> [What the task asks]: Recast every line of the items below as a JSON list of strings, one string per line, with blank lines omitted.

◆ ◆ ◆ ◆ ◆

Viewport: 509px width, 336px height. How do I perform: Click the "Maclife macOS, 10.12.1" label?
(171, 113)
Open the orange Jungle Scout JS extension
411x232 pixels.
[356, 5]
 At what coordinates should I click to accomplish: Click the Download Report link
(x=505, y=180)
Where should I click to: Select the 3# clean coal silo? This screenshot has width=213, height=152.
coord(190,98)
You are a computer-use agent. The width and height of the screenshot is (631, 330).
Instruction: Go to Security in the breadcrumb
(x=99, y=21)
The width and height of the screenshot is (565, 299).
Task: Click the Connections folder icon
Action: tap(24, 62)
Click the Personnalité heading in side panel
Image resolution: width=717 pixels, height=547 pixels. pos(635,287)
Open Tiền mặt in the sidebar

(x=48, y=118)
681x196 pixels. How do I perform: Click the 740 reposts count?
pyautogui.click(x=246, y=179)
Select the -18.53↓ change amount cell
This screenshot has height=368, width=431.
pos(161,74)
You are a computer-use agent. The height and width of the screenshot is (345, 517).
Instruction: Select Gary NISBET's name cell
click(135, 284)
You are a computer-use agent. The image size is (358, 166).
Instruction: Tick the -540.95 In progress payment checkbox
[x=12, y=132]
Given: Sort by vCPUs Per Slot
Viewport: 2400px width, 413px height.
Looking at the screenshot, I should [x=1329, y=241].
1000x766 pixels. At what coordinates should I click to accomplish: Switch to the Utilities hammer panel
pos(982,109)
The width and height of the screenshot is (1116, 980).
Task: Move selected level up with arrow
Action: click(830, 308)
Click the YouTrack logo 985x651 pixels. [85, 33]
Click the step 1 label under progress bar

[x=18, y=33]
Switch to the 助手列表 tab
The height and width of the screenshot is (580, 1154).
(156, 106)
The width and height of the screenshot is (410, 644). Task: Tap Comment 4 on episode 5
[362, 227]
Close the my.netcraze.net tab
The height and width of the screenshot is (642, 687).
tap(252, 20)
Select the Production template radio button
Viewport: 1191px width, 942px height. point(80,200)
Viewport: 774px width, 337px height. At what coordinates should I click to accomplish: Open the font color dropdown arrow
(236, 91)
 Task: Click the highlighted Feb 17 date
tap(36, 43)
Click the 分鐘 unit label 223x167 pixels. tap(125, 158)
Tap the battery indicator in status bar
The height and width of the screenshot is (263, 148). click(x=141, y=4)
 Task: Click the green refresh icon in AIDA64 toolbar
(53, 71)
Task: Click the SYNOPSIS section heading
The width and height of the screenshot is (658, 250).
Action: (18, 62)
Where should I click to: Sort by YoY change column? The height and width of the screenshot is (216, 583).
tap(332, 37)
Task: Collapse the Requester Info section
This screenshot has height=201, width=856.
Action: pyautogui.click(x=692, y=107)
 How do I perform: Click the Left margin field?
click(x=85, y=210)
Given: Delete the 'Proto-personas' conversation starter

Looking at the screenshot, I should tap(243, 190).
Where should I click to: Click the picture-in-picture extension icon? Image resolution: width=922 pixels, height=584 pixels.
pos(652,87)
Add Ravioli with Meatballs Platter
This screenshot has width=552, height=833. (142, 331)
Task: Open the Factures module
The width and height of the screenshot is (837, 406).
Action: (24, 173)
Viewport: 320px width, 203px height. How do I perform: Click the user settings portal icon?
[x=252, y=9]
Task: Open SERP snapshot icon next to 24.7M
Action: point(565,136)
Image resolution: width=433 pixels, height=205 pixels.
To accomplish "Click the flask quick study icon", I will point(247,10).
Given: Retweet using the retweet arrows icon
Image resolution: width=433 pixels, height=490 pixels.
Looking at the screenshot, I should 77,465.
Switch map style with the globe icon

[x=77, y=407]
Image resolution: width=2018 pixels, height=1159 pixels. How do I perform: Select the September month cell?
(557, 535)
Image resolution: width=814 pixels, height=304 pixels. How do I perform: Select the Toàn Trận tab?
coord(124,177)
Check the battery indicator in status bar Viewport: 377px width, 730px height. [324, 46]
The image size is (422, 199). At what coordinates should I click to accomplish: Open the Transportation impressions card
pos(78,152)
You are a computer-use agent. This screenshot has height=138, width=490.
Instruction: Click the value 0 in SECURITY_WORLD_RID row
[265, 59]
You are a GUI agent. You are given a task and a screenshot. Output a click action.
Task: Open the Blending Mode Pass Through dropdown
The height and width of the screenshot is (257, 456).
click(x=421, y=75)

◆ ◆ ◆ ◆ ◆

> [The output]:
[
  "Viewport: 509px width, 336px height. How do I perform: Click the \"Maclife macOS, 10.12.1\" label?",
  "(171, 113)",
  "Open the orange Jungle Scout JS extension",
  "411x232 pixels.",
  "[356, 5]",
  " At what coordinates should I click to accomplish: Click the Download Report link",
  "(x=505, y=180)",
  "Where should I click to: Select the 3# clean coal silo? This screenshot has width=213, height=152.",
  "coord(190,98)",
  "You are a computer-use agent. The width and height of the screenshot is (631, 330).",
  "Instruction: Go to Security in the breadcrumb",
  "(x=99, y=21)",
  "The width and height of the screenshot is (565, 299).",
  "Task: Click the Connections folder icon",
  "Action: tap(24, 62)",
  "Click the Personnalité heading in side panel",
  "Image resolution: width=717 pixels, height=547 pixels. pos(635,287)",
  "Open Tiền mặt in the sidebar",
  "(x=48, y=118)",
  "681x196 pixels. How do I perform: Click the 740 reposts count?",
  "pyautogui.click(x=246, y=179)",
  "Select the -18.53↓ change amount cell",
  "This screenshot has height=368, width=431.",
  "pos(161,74)",
  "You are a computer-use agent. The height and width of the screenshot is (345, 517).",
  "Instruction: Select Gary NISBET's name cell",
  "click(135, 284)",
  "You are a computer-use agent. The image size is (358, 166).",
  "Instruction: Tick the -540.95 In progress payment checkbox",
  "[x=12, y=132]",
  "Given: Sort by vCPUs Per Slot",
  "Viewport: 2400px width, 413px height.",
  "Looking at the screenshot, I should [x=1329, y=241].",
  "1000x766 pixels. At what coordinates should I click to accomplish: Switch to the Utilities hammer panel",
  "pos(982,109)",
  "The width and height of the screenshot is (1116, 980).",
  "Task: Move selected level up with arrow",
  "Action: click(830, 308)",
  "Click the YouTrack logo 985x651 pixels. [85, 33]",
  "Click the step 1 label under progress bar",
  "[x=18, y=33]",
  "Switch to the 助手列表 tab",
  "The height and width of the screenshot is (580, 1154).",
  "(156, 106)",
  "The width and height of the screenshot is (410, 644). Task: Tap Comment 4 on episode 5",
  "[362, 227]",
  "Close the my.netcraze.net tab",
  "The height and width of the screenshot is (642, 687).",
  "tap(252, 20)",
  "Select the Production template radio button",
  "Viewport: 1191px width, 942px height. point(80,200)",
  "Viewport: 774px width, 337px height. At what coordinates should I click to accomplish: Open the font color dropdown arrow",
  "(236, 91)",
  " Task: Click the highlighted Feb 17 date",
  "tap(36, 43)",
  "Click the 分鐘 unit label 223x167 pixels. tap(125, 158)",
  "Tap the battery indicator in status bar",
  "The height and width of the screenshot is (263, 148). click(x=141, y=4)",
  " Task: Click the green refresh icon in AIDA64 toolbar",
  "(53, 71)",
  "Task: Click the SYNOPSIS section heading",
  "The width and height of the screenshot is (658, 250).",
  "Action: (18, 62)",
  "Where should I click to: Sort by YoY change column? The height and width of the screenshot is (216, 583).",
  "tap(332, 37)",
  "Task: Collapse the Requester Info section",
  "This screenshot has height=201, width=856.",
  "Action: pyautogui.click(x=692, y=107)",
  " How do I perform: Click the Left margin field?",
  "click(x=85, y=210)",
  "Given: Delete the 'Proto-personas' conversation starter",
  "Looking at the screenshot, I should tap(243, 190).",
  "Where should I click to: Click the picture-in-picture extension icon? Image resolution: width=922 pixels, height=584 pixels.",
  "pos(652,87)",
  "Add Ravioli with Meatballs Platter",
  "This screenshot has width=552, height=833. (142, 331)",
  "Task: Open the Factures module",
  "The width and height of the screenshot is (837, 406).",
  "Action: (24, 173)",
  "Viewport: 320px width, 203px height. How do I perform: Click the user settings portal icon?",
  "[x=252, y=9]",
  "Task: Open SERP snapshot icon next to 24.7M",
  "Action: point(565,136)",
  "Image resolution: width=433 pixels, height=205 pixels.",
  "To accomplish \"Click the flask quick study icon\", I will point(247,10).",
  "Given: Retweet using the retweet arrows icon",
  "Image resolution: width=433 pixels, height=490 pixels.",
  "Looking at the screenshot, I should 77,465.",
  "Switch map style with the globe icon",
  "[x=77, y=407]",
  "Image resolution: width=2018 pixels, height=1159 pixels. How do I perform: Select the September month cell?",
  "(557, 535)",
  "Image resolution: width=814 pixels, height=304 pixels. How do I perform: Select the Toàn Trận tab?",
  "coord(124,177)",
  "Check the battery indicator in status bar Viewport: 377px width, 730px height. [324, 46]",
  "The image size is (422, 199). At what coordinates should I click to accomplish: Open the Transportation impressions card",
  "pos(78,152)",
  "You are a computer-use agent. This screenshot has height=138, width=490.",
  "Instruction: Click the value 0 in SECURITY_WORLD_RID row",
  "[265, 59]",
  "You are a GUI agent. You are given a task and a screenshot. Output a click action.",
  "Task: Open the Blending Mode Pass Through dropdown",
  "The height and width of the screenshot is (257, 456).",
  "click(x=421, y=75)"
]